▶ _DOCUMENT EXTRACT_:
:::

Last Updated Jun 15, 2010 4:24 PM EDT
Despite some improvement -- Pfizer (PFE) and Merck (MRK) are both more efficient following their mergers with Wyeth and Schering-Plough, respectively -- the best a large company can hope for is an average level of efficiency, even when the entire sector it's competing in has gone through a massive efficiency drive.
This chart, which tracks how many dollars in sales nine companies get for every dollar invested in marketing and administrative expenses, tells the tale:
(Click to enlarge.) The graph measures operating efficiency or operating leverage. Basically, it asks, How good is a company at using the resources it has right now to sell the products it has right now? (It therefore ignores more speculative stuff about potential future cash flows, long-term investments and management's strategic vision.)
If there was an efficiency drive under way, we should have seen an obvious upward drift in those lines. Instead, they're all bunching at around $3.50. Cost-cutting seems to have had little more than a tiny, incremental effect on the sector's ability to earn its own revenues.
As the recession loomed in 2007 -- and the patent cliff behind that -- all the major drug companies announced cost-cutting moves, restructuring plans, or "transformation" efforts, most of which involved laying off staff. GlaxoSmithKline (GSK) and Abbott Labs (ABT) are doing just that, right now. Tens of thousands of employees in both sales and R&D have been let go from the industry. Those jobs will most likely never come back.
Companies hoped to emerge from the recession leaner and meaner. Instead, they've emerged looking basically the same as each other: Everyone has reverted toward the industry average.
Why? It's not that sales have gone down. At most of these companies -- Eli Lilly (LLY) is a good example -- sales have stayed flat or crept up. Because revenues have not, overall, gone down, we can't say that companies merely cut their costs in line with declining results -- which would be a sign of good management.

:::

▶ _INFORMATION SUPPLIED_:
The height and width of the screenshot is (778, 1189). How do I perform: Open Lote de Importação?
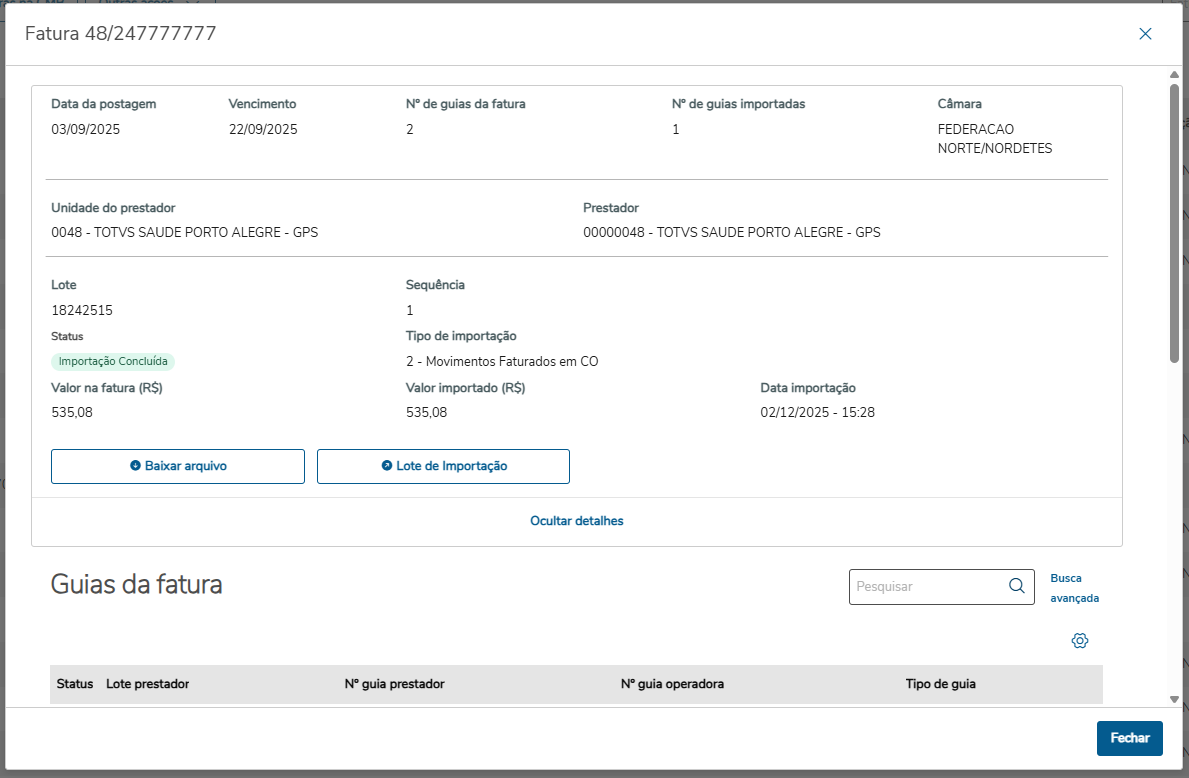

:::

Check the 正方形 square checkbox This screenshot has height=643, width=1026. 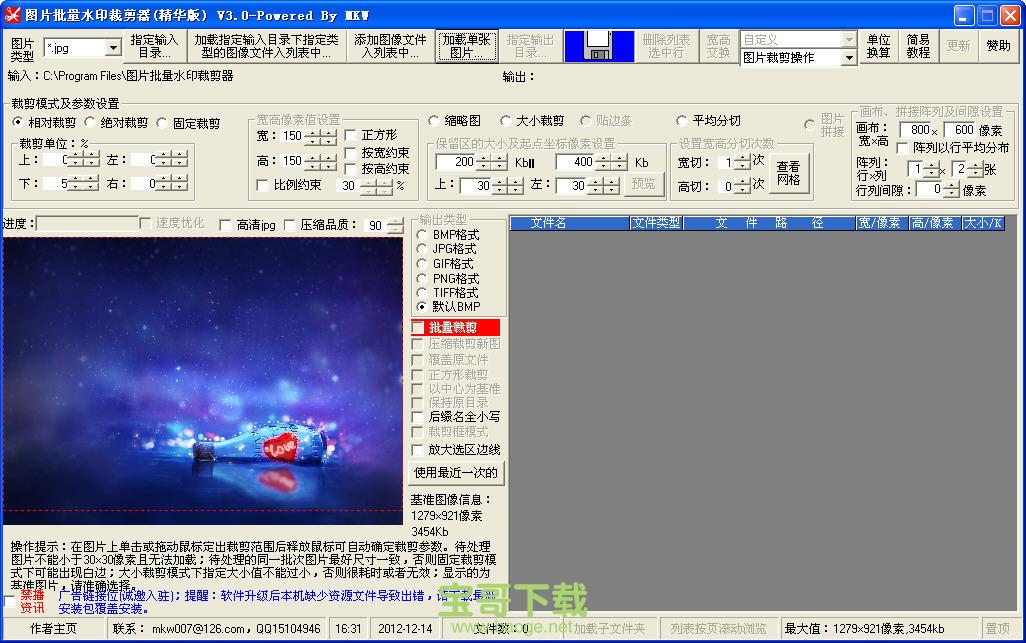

:::

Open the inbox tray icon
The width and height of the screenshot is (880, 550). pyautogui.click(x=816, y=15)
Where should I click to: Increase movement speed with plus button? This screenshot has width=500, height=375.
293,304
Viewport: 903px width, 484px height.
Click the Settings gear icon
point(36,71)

:::

▶ _TASK ITEM 1_:
Decide whether each statement agrees with the article on drug-company efficiency, answering yes or no and quoting the words from the article that settle it: (a) the lines in the chart are bunching at around $3.50; (b) sales at most of the companies have gone down; (c) the graph takes management's strategic vision into account.
▶ _TASK ITEM 2_:
Continue the article on drug-company efficiency from its final sentence.
The material above has no connection to the article on drug-company efficiency.

▶ _WRITTEN REPLY 1_:
(a) Yes: "Instead, they're all bunching at around $3.50."
(b) No: "At most of these companies -- Eli Lilly (LLY) is a good example -- sales have stayed flat or crept up."
(c) No: "It therefore ignores more speculative stuff about potential future cash flows, long-term investments and management's strategic vision."

▶ _WRITTEN REPLY 2_:
Some, like Pfizer and Merck, bought other companies, instantly adding hundreds of millions of dollars in revenues. That should have given them an "easy out" for efficiency: With all that extra revenue sloshing around all they had to do was not hire anyone, let attrition takes its toll, and ax the duplicated functions in the companies. That's the way consolidation efficiency is supposed to work. If everyone had done that, those lines would be going upward. It's true that Pfizer and Merck saw improvements from their consolidations, but when you compare them to everyone else it turns out that all they did was improve their efficiency from "below average" to "average."
In the absence of further evidence, I'm tempted to conclude that it's something to do with size: All these companies are big or got bigger during the period. It may just be that to run a drug company of a certain scale, there are built-in structural costs that can't be taken out of the system, even if you're trying to.
Is there any advantage to being more modestly sized? Possibly. I've mentioned before that Gilead Sciences (GILD), which has about $8 billion in annual revenues, enjoys a level of operating productivity far higher than any of these other companies. Here's how it performed over the same period:
Bear in mind, there was consolidation at Gilead too -- it bought CV Therapeutics. Gilead also specializes in expensive HIV drugs. Once again, the management lesson is clear: If you want to increase productivity, be smaller and be a specialist, because bigger simply isn't better.